I sit down with the intent of letting Dr. W (my medical oncologist) know that I've decided to go with the every-two-week chemo regimen that we had discussed last week (here). Mostly because I want to know my hair will grow back (vain, I know), but also because it finishes two weeks earlier, which means that I will be able to have surgery, and get this fucking cancer out of me, two weeks earlier.
Only, that's not how it goes down.
Turns out, they found some spread in the scans. It has metastasized to my liver. Which means now, that I've been upgraded from stage 2, to 4. And because of that, and the triple positive (HER2+, ER+ and PR+) bullshit, we now have to be much more aggressive with treatment.
And by aggressive I mean two weeks on (once per week), one week off, and repeat ... for SIX MONTHS!!!
And let’s not forget the hormone blocker infusions. These will still be every three weeks. But instead of one to five years, we're talking for life now, because now that the cancer has spread, these bloody HER2 positive receptors will ALWAYS require suppression in order to (hopefully) avoid reoccurrence.
Talk about a gut-punch.
As for surgery, that’s off the table altogether now, as they don't want to "poke the bear" (so to speak) if it's not contained.
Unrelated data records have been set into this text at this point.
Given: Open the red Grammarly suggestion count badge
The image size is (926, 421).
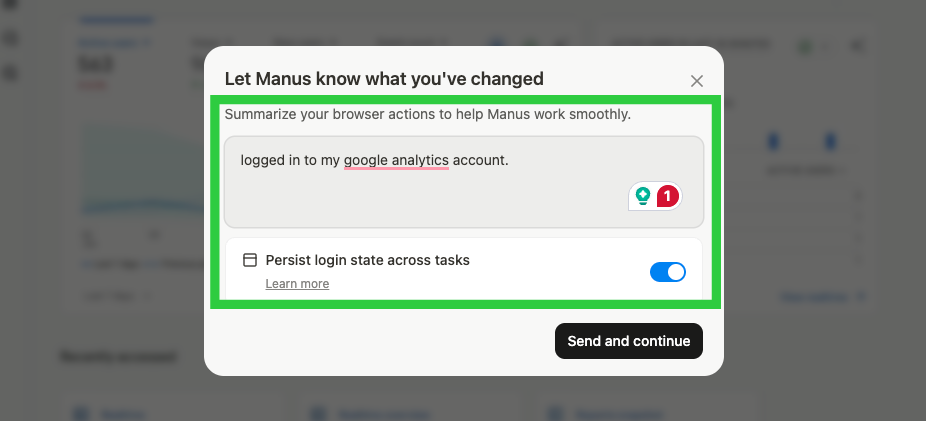Looking at the screenshot, I should click(x=667, y=196).
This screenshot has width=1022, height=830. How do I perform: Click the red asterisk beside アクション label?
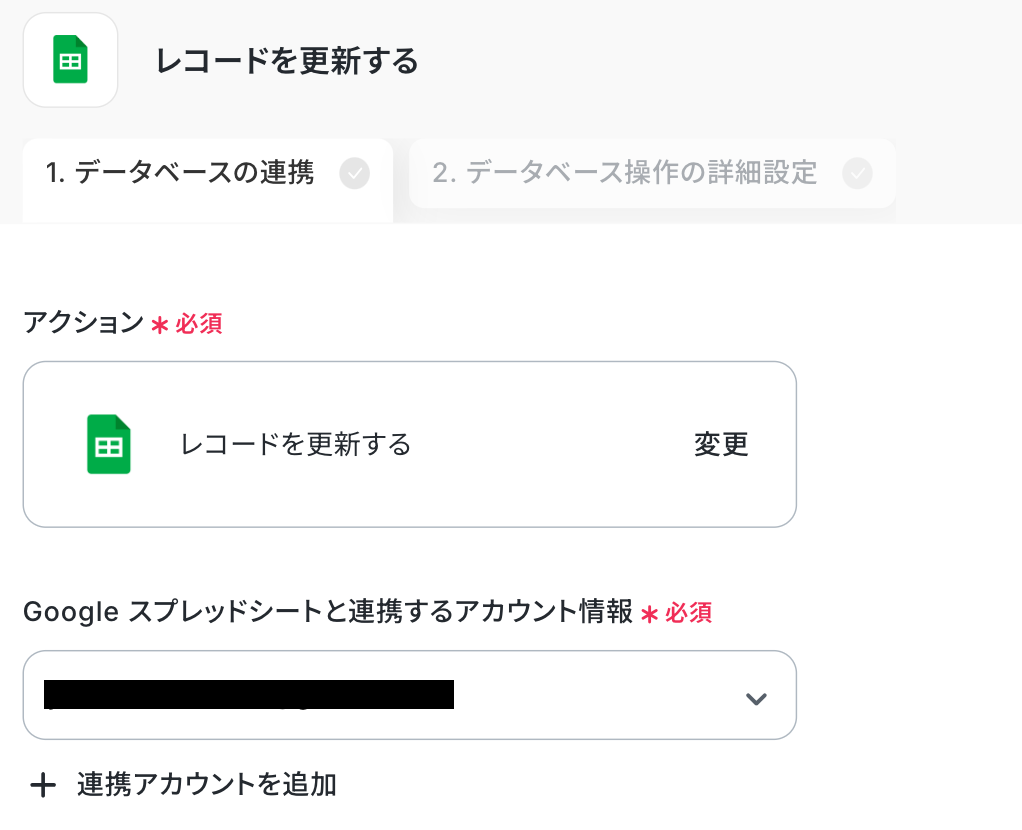tap(159, 325)
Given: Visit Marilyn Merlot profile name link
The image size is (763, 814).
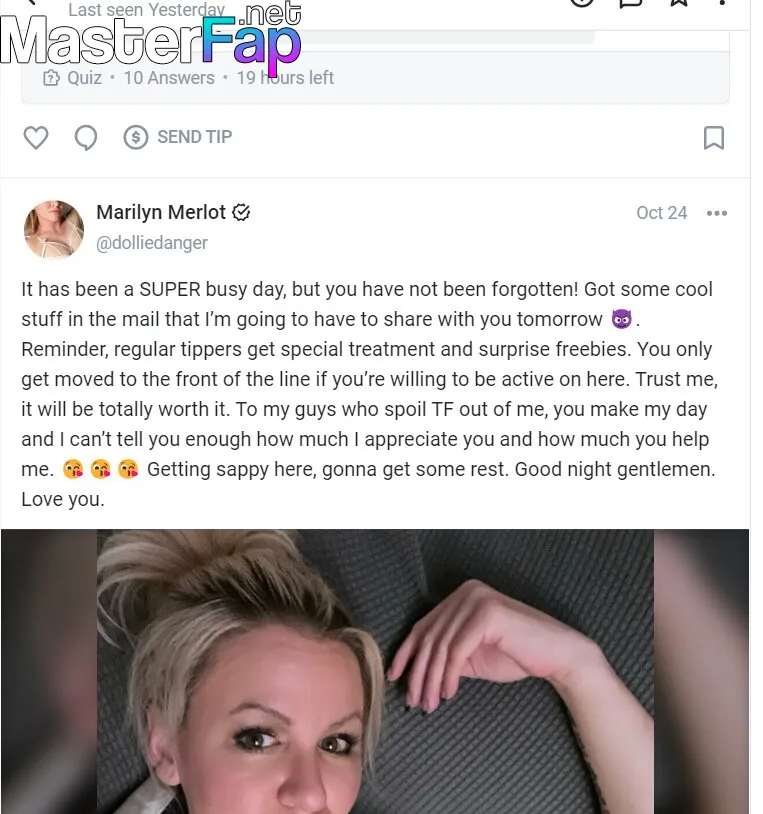Looking at the screenshot, I should point(161,212).
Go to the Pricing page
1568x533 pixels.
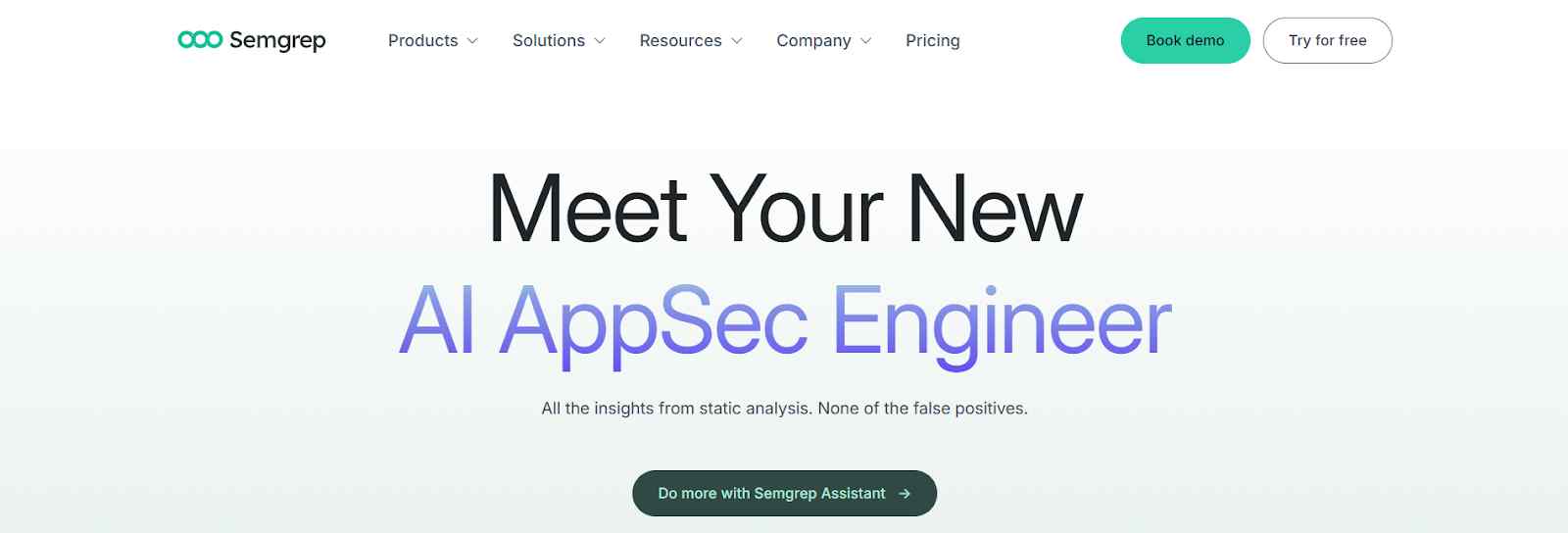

Plus they need to keep me good and strong. It may potentially be something that we can consider later on down the road, but we won't know for sure until further into treatment.
I’m handed some papers, and we proceed to discuss my new cocktail: Paclitaxel (aka Taxol) + Pertuzumab (aka Perjeta) + Trastuzumab (aka Herceptin). The first one is chemo and the other two are immunotherapy (hormone blockers).
Similar to the previously discussed regimen, there are 4 pages of potential side effects. Side effects that range from hair loss, to neuropathy, to mouth sores, to bone pain, to losing my finger nails. However, Dr. W feels quite confident that because of my age and (otherwise) good health, that I should tolerate treatment quite well.
From his mouth to God’s ears!!
I ask if a liver transplant is an option.
Because I have breast cancer that has metastasized to my liver, which means that it got there via my bloodstream, which makes me inadmissible for a transplant.
It also means that there is a very good chance that I will never not have cancer! Or so says my oncologist. His goal is to shrink everything down as much as possible during my six months of chemo, and then let the hormone blockers maintain the situation.
Of course, there are cases where women (with the same diagnosis/prognosis as me) have responded so well to treatment that the scans show no evidence of disease (NED), which essentially means they no longer have cancer.
So while maintenance may be my oncologist’s end goal, NED is mine!!
I also ask what would happen if I don’t do any (traditional) treatment at all, and his answer is simply “that is not an option and we need to get started as soon as possible”.
I’m obviously dealing with a severe amount of shock at this point. I don’t cry, but I do rock … back and forth, over and over again. I literally cannot sit still. One minute I’m dropping my head in between my legs, and the next I’m up and pacing around the room. Then I’m back in the chair again, rocking back and forth.
I feel like someone has pressed a fast forward button or something.
It’s a lot to take in, TO SAY THE LEAST. And man-oh-man, do I ever wish that I could go back to the good ole days of stage 2 with a lumpectomy and radiation. That all sounds so simple now.
But ultimately, it is what it is, and I’ve just gotta do what I’ve gotta do. What other choice is there, right?